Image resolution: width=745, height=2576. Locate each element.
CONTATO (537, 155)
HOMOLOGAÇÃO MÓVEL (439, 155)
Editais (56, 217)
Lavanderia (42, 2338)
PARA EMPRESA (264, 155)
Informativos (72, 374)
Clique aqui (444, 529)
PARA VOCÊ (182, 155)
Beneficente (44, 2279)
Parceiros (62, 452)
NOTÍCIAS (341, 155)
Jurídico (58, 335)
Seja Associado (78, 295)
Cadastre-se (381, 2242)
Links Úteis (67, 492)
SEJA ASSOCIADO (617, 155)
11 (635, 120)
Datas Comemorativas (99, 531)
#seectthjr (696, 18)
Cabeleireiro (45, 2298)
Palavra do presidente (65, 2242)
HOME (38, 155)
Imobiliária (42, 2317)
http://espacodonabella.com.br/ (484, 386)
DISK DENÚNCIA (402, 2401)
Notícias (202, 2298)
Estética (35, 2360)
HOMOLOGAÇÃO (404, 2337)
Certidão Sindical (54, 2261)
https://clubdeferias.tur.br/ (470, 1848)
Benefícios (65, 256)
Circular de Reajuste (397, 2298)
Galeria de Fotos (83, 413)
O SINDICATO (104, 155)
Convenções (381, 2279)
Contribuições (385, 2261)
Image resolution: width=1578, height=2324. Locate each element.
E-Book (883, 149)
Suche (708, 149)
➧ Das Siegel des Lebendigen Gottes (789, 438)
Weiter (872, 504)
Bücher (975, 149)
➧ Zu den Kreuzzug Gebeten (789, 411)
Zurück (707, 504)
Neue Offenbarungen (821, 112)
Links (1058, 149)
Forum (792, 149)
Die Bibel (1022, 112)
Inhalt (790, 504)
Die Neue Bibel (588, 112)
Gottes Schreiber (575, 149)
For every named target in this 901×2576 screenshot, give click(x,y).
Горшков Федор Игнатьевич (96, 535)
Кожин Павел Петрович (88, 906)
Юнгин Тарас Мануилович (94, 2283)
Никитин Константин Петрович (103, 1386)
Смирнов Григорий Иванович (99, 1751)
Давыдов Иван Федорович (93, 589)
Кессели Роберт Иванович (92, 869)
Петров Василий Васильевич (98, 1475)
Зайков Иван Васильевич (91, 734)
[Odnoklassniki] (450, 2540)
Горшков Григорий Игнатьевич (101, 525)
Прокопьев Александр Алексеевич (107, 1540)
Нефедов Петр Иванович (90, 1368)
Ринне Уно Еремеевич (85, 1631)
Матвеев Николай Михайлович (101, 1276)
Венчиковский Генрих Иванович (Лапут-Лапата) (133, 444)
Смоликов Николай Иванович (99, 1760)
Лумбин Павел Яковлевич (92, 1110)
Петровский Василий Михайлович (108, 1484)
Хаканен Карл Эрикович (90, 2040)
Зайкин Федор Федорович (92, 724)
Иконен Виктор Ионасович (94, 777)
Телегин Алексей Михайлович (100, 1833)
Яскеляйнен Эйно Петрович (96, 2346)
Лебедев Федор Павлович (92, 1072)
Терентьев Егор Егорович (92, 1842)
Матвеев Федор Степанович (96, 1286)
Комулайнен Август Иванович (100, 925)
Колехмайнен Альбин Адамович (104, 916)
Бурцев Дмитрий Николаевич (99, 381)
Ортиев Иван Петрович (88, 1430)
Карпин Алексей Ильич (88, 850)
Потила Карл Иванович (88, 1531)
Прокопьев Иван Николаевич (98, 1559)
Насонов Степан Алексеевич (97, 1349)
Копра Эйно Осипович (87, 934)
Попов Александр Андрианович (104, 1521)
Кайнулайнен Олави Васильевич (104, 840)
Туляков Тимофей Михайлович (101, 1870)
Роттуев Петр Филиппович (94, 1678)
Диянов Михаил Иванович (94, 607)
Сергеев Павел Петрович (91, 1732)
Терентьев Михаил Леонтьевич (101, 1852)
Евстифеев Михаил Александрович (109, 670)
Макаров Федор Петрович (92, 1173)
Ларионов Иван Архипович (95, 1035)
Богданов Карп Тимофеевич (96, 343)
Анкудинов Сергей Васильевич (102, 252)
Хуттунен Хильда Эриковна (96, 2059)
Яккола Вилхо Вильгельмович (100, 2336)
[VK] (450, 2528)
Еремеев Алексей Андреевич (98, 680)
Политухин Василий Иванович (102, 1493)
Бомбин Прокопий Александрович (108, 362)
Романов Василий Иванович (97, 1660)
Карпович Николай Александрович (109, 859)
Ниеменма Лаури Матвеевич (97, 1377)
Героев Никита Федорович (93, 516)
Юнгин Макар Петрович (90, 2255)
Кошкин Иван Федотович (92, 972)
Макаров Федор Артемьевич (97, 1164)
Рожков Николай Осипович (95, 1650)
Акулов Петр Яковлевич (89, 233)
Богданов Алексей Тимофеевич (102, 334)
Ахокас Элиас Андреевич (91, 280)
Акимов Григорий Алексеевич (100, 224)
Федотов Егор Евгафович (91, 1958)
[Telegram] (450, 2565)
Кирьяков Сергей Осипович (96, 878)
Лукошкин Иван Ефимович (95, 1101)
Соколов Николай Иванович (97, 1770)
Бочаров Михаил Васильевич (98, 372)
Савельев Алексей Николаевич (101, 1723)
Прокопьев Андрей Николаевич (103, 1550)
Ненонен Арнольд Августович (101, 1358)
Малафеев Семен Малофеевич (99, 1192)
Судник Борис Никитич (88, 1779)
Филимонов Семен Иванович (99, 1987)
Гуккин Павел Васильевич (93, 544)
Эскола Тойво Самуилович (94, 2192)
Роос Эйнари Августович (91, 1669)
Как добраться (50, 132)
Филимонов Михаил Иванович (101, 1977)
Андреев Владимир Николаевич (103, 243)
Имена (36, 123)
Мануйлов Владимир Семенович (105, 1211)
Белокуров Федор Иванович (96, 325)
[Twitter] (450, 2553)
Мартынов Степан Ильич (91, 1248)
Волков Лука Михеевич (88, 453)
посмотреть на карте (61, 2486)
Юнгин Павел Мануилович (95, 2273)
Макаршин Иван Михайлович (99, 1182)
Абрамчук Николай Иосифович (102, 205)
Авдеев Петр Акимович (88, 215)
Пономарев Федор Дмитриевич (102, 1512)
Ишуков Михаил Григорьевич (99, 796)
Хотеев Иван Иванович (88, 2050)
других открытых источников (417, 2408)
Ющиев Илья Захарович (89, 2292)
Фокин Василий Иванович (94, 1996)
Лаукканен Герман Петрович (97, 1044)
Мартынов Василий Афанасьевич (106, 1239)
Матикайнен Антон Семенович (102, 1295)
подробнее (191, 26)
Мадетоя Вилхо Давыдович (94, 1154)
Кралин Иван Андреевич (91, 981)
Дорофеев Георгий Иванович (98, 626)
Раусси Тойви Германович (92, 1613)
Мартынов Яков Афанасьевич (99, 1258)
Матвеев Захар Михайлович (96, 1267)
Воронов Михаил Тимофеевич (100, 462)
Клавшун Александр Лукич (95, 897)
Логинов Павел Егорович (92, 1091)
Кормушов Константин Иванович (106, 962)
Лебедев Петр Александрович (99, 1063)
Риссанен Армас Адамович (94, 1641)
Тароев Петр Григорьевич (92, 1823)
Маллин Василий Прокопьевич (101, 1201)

- - - -

### Task description:
Only one stretch of the records above is wanted: the lines between the one holding "Матикайнен Антон Семенович (102, 1295)" and the one holding "Тароев Петр Григорьевич (92, 1823)", inclusive, reproduced exactly.

### Response area:
Матикайнен Антон Семенович (102, 1295)
подробнее (191, 26)
Мадетоя Вилхо Давыдович (94, 1154)
Кралин Иван Андреевич (91, 981)
Дорофеев Георгий Иванович (98, 626)
Раусси Тойви Германович (92, 1613)
Мартынов Яков Афанасьевич (99, 1258)
Матвеев Захар Михайлович (96, 1267)
Воронов Михаил Тимофеевич (100, 462)
Клавшун Александр Лукич (95, 897)
Логинов Павел Егорович (92, 1091)
Кормушов Константин Иванович (106, 962)
Лебедев Петр Александрович (99, 1063)
Риссанен Армас Адамович (94, 1641)
Тароев Петр Григорьевич (92, 1823)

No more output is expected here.